17 thoughts on “Frost & Flame

    1. The stats published today were that, of the cases lately where people were hospitalized for COVID, 73% were un-vaccinated. So there were still a quarter of the cases of vaccinated folks getting it, including a couple we know who caught it from their grandkids. Hopefully their case won’t be as severe.
      It’s hard to know, IF all adults in SK had been vaccinated, whether these 27% would have caught it anyway. Thanks for your comment.

      Liked by 1 person

      1. ah, but walking around with covid, possibly spreading it around, and being hospitalised because of it are two different things.
        They do not publish the numberrs here between vaccinated/unvaccinated cases – I wonder why? I think the efficacy of these jabs is far less than they claim.

        Liked by 1 person

      2. A valid question. Perhaps they aren’t. I’d rather be safe than sorry, but if we catch it anyway, I guess we haven’t lost anything by being vaccinated. Hopefully we won’t have as severe a case if we do get it. Thanks for your comments.

        Liked by 1 person

      3. I suspect it might be an age thing. We would jump one way but perhaps a teen would think differently.
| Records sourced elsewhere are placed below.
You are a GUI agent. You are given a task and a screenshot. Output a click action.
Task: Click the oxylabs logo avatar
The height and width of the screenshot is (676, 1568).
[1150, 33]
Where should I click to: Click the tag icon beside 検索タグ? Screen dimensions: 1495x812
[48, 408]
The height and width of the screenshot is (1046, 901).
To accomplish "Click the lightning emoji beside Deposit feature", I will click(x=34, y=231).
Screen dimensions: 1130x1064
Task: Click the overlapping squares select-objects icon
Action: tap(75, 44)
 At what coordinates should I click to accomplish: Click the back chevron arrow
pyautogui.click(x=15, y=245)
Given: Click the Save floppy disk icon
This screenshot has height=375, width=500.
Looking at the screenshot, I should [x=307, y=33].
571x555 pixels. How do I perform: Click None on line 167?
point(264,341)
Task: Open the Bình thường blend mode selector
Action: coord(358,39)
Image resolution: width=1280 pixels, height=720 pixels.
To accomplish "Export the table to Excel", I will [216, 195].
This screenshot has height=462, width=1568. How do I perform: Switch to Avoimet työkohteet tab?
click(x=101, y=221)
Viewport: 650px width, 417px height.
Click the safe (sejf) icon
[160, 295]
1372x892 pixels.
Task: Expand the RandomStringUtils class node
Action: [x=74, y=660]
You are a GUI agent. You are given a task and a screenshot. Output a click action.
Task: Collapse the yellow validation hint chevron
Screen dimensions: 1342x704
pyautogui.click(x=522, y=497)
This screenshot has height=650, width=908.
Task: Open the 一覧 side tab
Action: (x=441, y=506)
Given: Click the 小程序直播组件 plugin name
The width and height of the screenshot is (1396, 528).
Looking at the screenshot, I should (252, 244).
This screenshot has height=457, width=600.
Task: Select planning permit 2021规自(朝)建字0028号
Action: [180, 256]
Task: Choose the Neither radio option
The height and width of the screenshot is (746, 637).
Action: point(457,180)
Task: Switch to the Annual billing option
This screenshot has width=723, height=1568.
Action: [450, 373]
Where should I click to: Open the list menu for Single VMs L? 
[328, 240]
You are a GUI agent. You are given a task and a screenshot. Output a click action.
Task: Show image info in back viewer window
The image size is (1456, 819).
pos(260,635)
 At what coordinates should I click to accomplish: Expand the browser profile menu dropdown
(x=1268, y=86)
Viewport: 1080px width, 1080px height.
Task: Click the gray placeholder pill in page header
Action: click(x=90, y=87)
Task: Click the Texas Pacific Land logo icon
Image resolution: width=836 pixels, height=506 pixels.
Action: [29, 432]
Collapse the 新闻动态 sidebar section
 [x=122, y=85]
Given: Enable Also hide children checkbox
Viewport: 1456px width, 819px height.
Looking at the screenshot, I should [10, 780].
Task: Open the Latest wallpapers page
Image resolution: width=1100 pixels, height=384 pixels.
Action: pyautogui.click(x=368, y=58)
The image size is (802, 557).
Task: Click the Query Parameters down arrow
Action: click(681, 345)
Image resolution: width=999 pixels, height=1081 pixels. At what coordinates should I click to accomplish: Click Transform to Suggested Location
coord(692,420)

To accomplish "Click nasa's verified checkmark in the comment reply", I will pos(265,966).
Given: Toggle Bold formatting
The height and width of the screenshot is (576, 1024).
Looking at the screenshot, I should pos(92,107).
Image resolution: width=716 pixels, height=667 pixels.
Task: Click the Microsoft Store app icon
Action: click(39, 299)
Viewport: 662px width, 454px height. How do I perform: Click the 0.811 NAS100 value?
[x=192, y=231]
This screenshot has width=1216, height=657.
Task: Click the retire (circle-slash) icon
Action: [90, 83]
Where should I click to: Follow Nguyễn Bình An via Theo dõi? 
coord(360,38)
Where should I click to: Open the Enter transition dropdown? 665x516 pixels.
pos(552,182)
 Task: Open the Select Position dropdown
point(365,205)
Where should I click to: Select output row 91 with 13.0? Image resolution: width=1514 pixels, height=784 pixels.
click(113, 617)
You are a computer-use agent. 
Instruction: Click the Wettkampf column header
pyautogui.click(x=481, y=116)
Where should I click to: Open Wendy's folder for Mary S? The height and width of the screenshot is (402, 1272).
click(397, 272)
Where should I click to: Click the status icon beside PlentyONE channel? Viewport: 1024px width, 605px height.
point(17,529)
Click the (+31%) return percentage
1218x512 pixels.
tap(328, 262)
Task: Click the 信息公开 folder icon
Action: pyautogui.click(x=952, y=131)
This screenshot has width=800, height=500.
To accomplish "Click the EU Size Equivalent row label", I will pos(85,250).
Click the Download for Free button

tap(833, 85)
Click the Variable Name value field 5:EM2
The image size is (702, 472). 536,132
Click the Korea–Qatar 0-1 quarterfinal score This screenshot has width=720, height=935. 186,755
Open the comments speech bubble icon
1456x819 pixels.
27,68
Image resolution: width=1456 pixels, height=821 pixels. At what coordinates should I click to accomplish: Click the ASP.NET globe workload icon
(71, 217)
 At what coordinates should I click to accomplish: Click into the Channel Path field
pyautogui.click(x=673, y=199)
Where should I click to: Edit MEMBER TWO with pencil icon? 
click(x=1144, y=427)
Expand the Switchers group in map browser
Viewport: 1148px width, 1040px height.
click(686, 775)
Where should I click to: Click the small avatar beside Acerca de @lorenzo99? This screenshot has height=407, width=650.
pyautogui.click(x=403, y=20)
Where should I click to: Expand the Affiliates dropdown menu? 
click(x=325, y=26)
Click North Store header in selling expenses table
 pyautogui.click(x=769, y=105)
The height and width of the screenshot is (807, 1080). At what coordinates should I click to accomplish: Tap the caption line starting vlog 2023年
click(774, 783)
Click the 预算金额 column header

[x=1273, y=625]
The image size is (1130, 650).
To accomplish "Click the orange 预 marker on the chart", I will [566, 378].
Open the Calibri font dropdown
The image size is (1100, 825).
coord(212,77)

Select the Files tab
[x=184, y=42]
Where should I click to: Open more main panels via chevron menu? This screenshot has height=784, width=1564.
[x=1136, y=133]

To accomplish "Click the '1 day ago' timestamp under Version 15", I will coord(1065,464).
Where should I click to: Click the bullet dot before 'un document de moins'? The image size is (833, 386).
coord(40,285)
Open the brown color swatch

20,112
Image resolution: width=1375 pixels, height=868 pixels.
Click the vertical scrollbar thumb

        It’s interesting here because they have announced vaccines for children, but the children themselves have the final say. I know a lot of children refused even to be tested because they did not want a swab up their nose, so I can’t help feeling they’ll balk at a needle.

        Like

  1. Christine, down here we can enjoy a lovely fall and Indian. summer well into November, although there is a gradual change you notice more in the evening. January and February are our worst months, IMO, because of the wet cold, biting winds, dripping misery. I don’t look forward to that! But right now, things are temperate. Rain today, but it’s not cold out there yet 🙂

    Liked by 1 person

    1. Yes, I am. We read some of his in school and I’ve posted a couple on my blogs. Have you seen this one?

      A Rusty Nail

      I ran a nail into my hand,
      The wound was hard to heal;
      So bitter was the pain to stand
      I thought how it would feel,
      To have spikes thrust through hands and feet,
      Impaled by hammer beat.

      Then hoisted on a cross of oak
      Against the sullen sky,
      With all about the jeering folk
      Who joyed to see me die;
      Die hardly in insensate heat,
      With bleeding hands and feet.

      Yet was it not that day of Fate,
      Of cruelty insane,
      Climaxing centuries of hate
      That woke our souls to pain?
      And are we not the living seed
      Of those who did the deed!

      Of course, with thankful heart I know
      We are not fiends as then;
      And in a thousand years or so
      We may be gentle men.
      But it has cost a poisoned hand,
      And pain beyond a cry,
      To make me strangely understand
      A Cross against the sky.

      Robert William Service

      Liked by 1 person

  2. Love your poem, Christine. We haven’t had quite the cold smack you have (yet) and for the next week we are hovering in the mid to high 20’s.
    As for masks, we still haven’t had a respite so it’s hard to feel sorry for you 😉 Did you ever try the masks that tie in back of your head (like the surgeons do?) It would be a heck of a lot less uncomfortable, I should think.

    Liked by 1 person

    1. Thanks for the comment on my verse. The thermometer at the Villa read -3 C, but I think our yard was maybe a bit sheltered because most of my outdoor plants are still hanging in there.
      You probably don’t feel sorry for me, but I still think it’s hard having our “freedom” to go back again. We’ll live. 🙂
      I have tried masks that tie in back, but I prefer the masks that are easy-on-easy-off. And strings may not be less of a problem messing with the hearing aids.

      Liked by 1 person

      1. 🙂
        Oh man… though I’m glad your plants are still hanging in there.
        I know, it’s more of a pain to tie them (I have three that I never use) but it it causes less grief?